Analysis and recommendations

Whereas the causal anomaly describes the overall issue, a contextual anomaly describes a specific finding that requires investigation. Each finding corresponds to a set of related metrics.

In the following example of an Analysis and recommendations section, the high DB load anomaly has two findings.

The Analysis and recommendations section of the details page

The table has the following columns:

  • Anomaly – A general description of this contextual anomaly. In this example, the first anomaly is high-load wait events, and the second is CPU capacity exceeded.

  • Analysis – A detailed explanation of the anomaly.

    In the first anomaly, three wait types contribute to 90% of DB load.
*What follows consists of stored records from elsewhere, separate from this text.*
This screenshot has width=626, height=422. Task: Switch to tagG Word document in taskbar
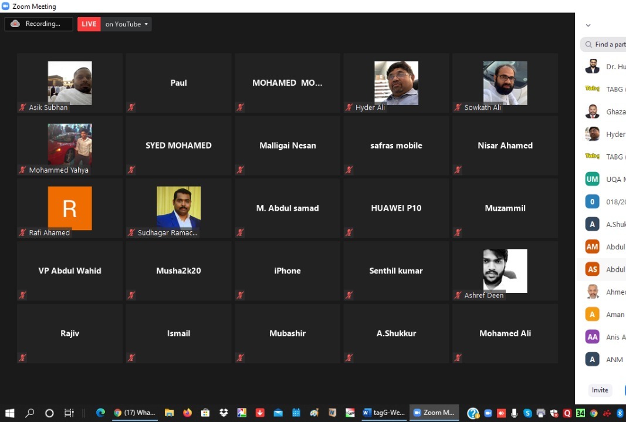click(x=384, y=413)
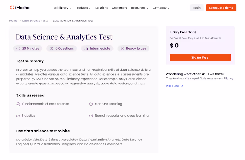Click the arrow icon next to Visit Here
This screenshot has width=245, height=160.
pos(182,86)
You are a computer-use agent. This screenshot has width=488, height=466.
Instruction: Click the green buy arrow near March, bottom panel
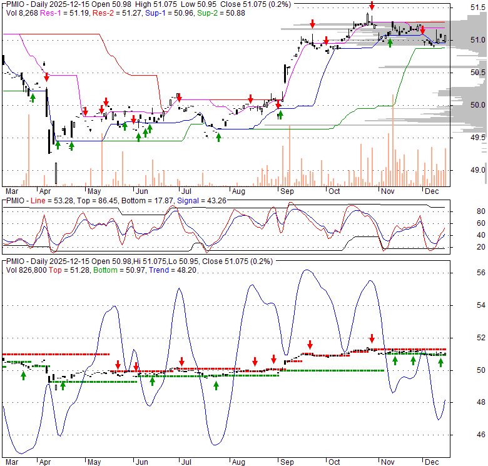pos(24,375)
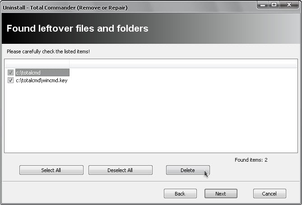Click the Select All button
Viewport: 302px width, 205px height.
point(51,170)
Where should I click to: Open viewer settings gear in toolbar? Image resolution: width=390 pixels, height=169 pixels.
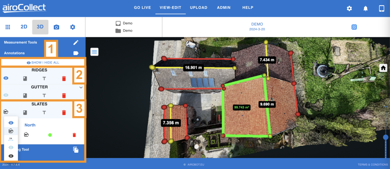tap(73, 27)
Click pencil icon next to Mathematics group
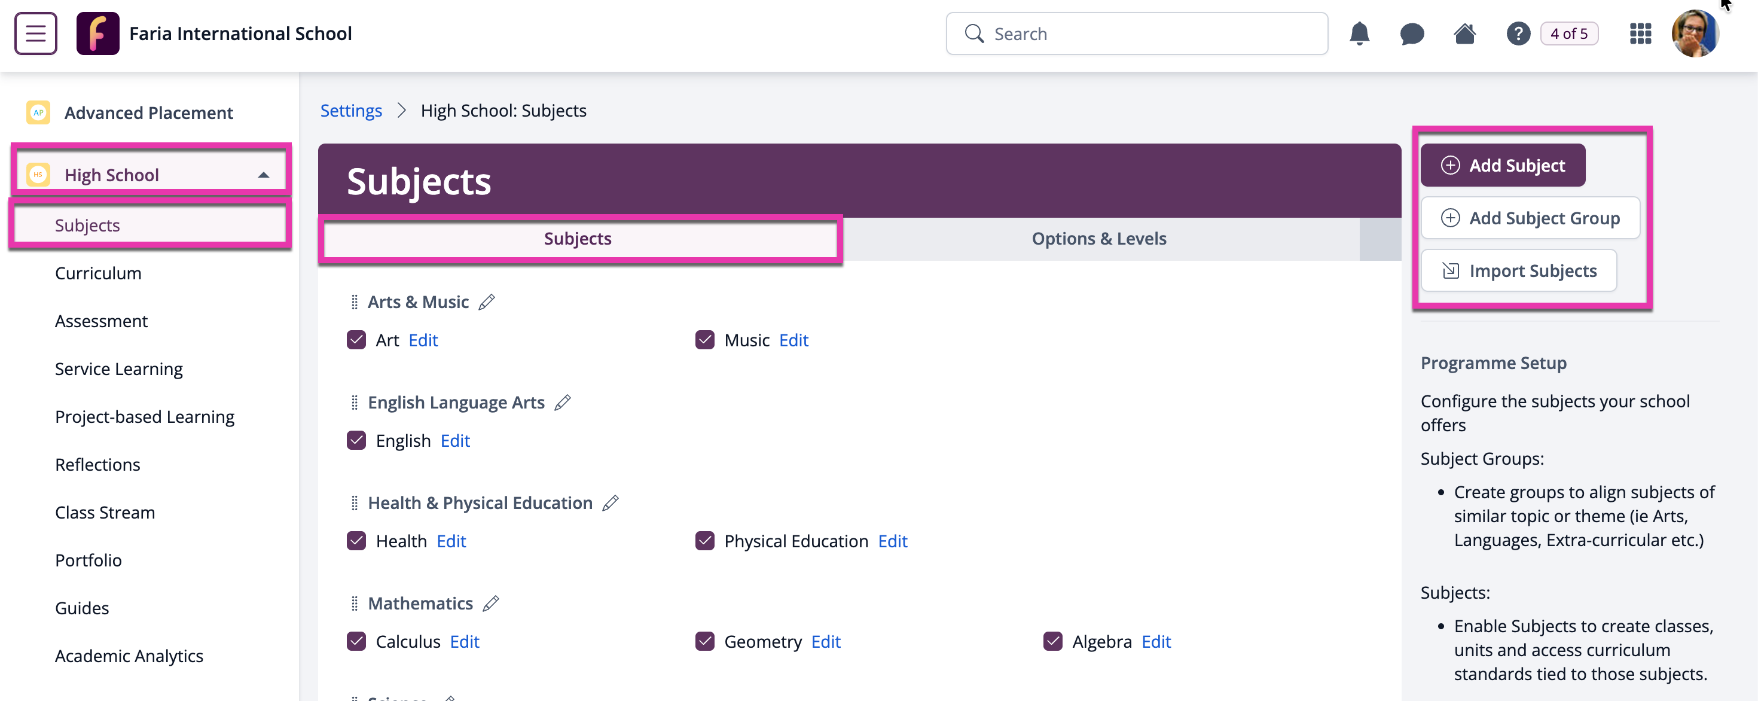1758x701 pixels. pyautogui.click(x=491, y=603)
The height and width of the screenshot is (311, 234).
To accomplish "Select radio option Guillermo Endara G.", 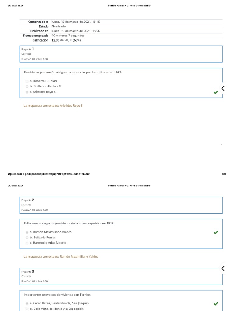I will [x=27, y=86].
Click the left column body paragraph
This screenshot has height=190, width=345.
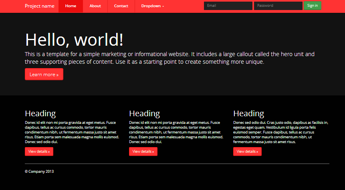72,132
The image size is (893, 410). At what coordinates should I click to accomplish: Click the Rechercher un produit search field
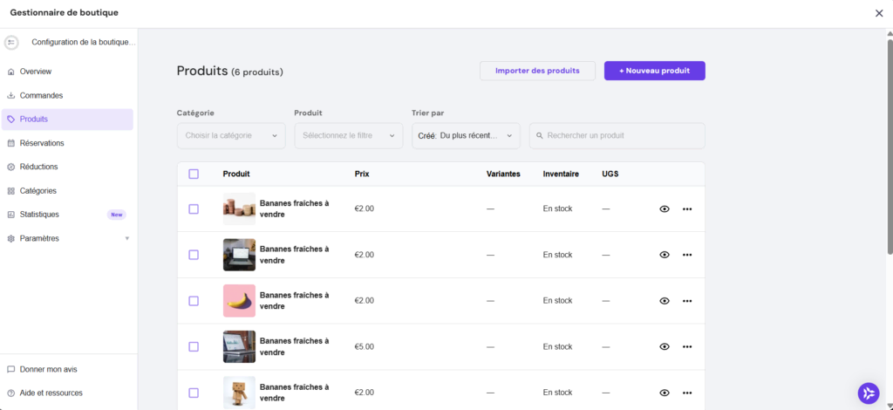[617, 135]
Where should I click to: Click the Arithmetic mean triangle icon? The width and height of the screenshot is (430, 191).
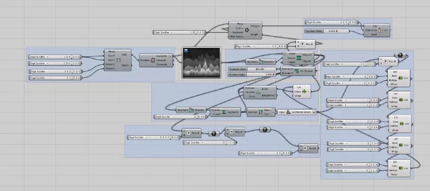(x=288, y=113)

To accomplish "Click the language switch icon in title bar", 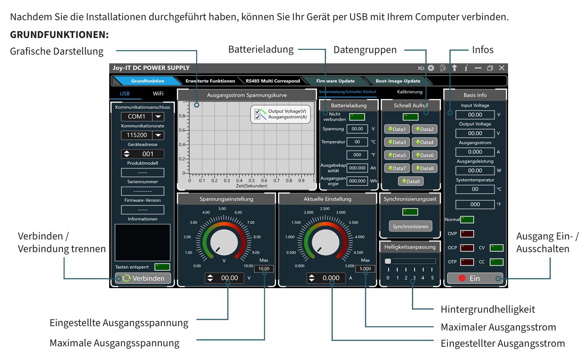I will 443,68.
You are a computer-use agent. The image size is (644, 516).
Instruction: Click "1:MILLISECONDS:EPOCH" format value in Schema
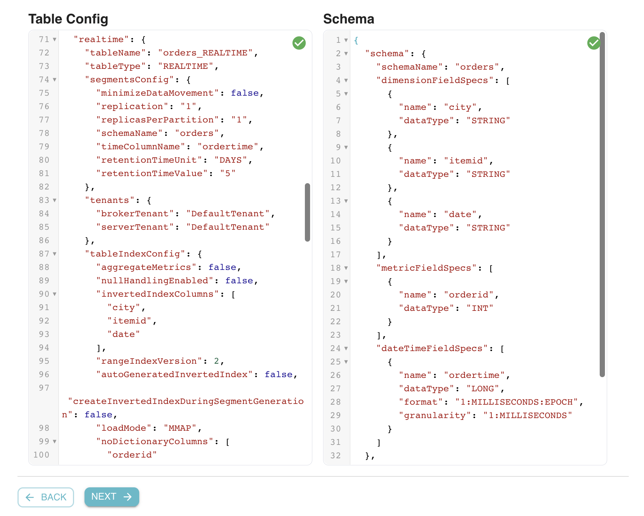coord(517,402)
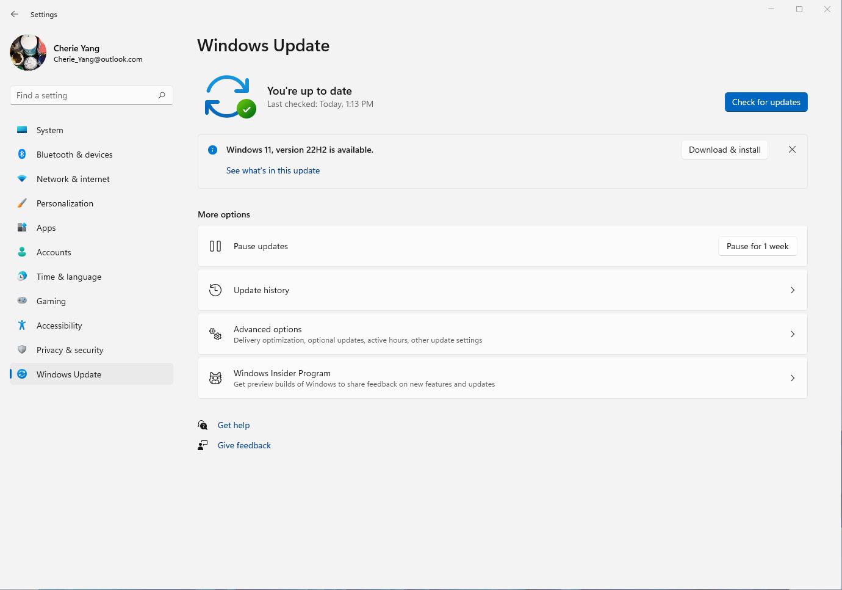Expand the Update history section
This screenshot has width=842, height=590.
click(793, 290)
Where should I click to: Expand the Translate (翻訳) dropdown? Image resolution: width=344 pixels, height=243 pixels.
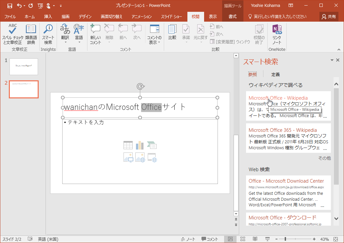pyautogui.click(x=65, y=42)
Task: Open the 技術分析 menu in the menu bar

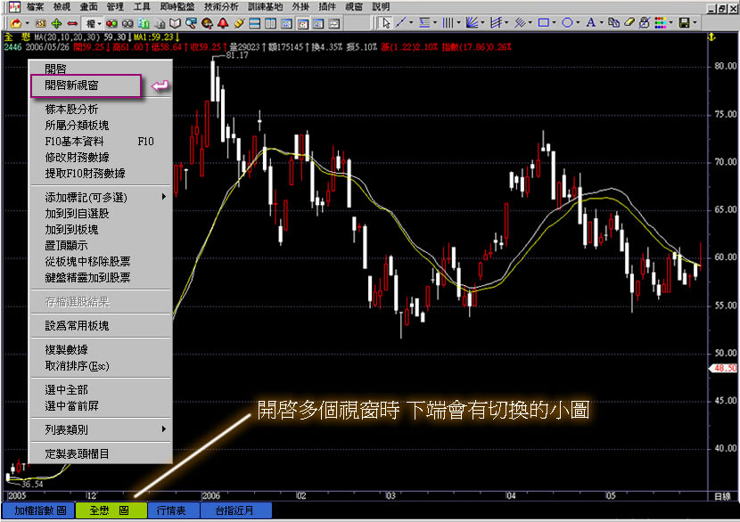Action: (x=221, y=6)
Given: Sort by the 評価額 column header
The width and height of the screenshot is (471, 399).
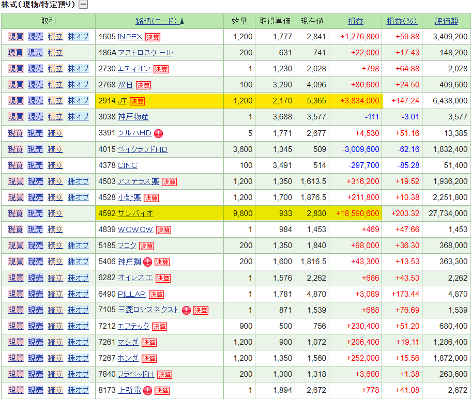Looking at the screenshot, I should (446, 21).
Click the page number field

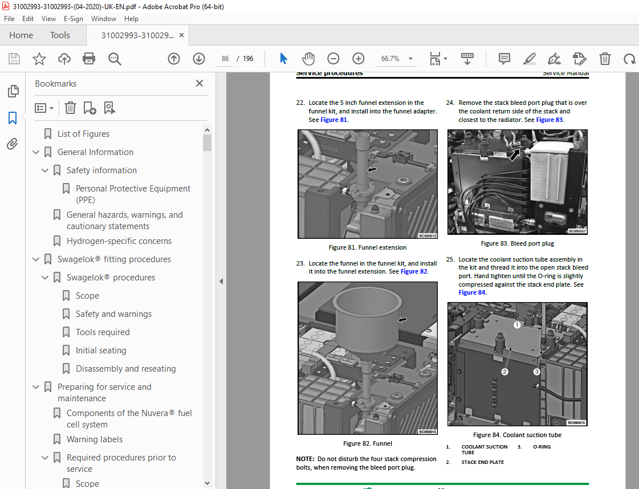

In the second anomaly, the CPU run queue exceeded 150, which means that at any given time, more than 150 sessions were waiting for CPU time. CPU utilization was over 97%, which means that for the duration of the issue, the CPU was busy 97% of the time. Thus, the CPU was almost continually occupied while an average of 150 sessions waited to run on the CPU.

  • Recommendations – The suggested user response to the anomaly.

    In the first anomaly, DevOps Guru for RDS recommends that you investigate the wait events cpu and io/table/sql/handler. To learn how to tune your database performance based on these events, see cpu and io/table/sql/handler in the Amazon Aurora User Guide.

    In the second anomaly, DevOps Guru for RDS recommends that you reduce CPU consumption by tuning three SQL statements. You can hover over the links to see the SQL text.

  • Related metrics – Metrics that give you specific measurements for the anomaly. For more information about these metrics, see Metrics reference for Amazon Aurora in the Amazon Aurora User Guide or Metrics reference for Amazon RDS in the Amazon RDS User Guide.

    In the first anomaly, DevOps Guru for RDS recommends that compare DB load to the maximum CPU for your instance. In the second anomaly, the recommendation is to look at CPU run queue, CPU utilization, and SQL execution rate.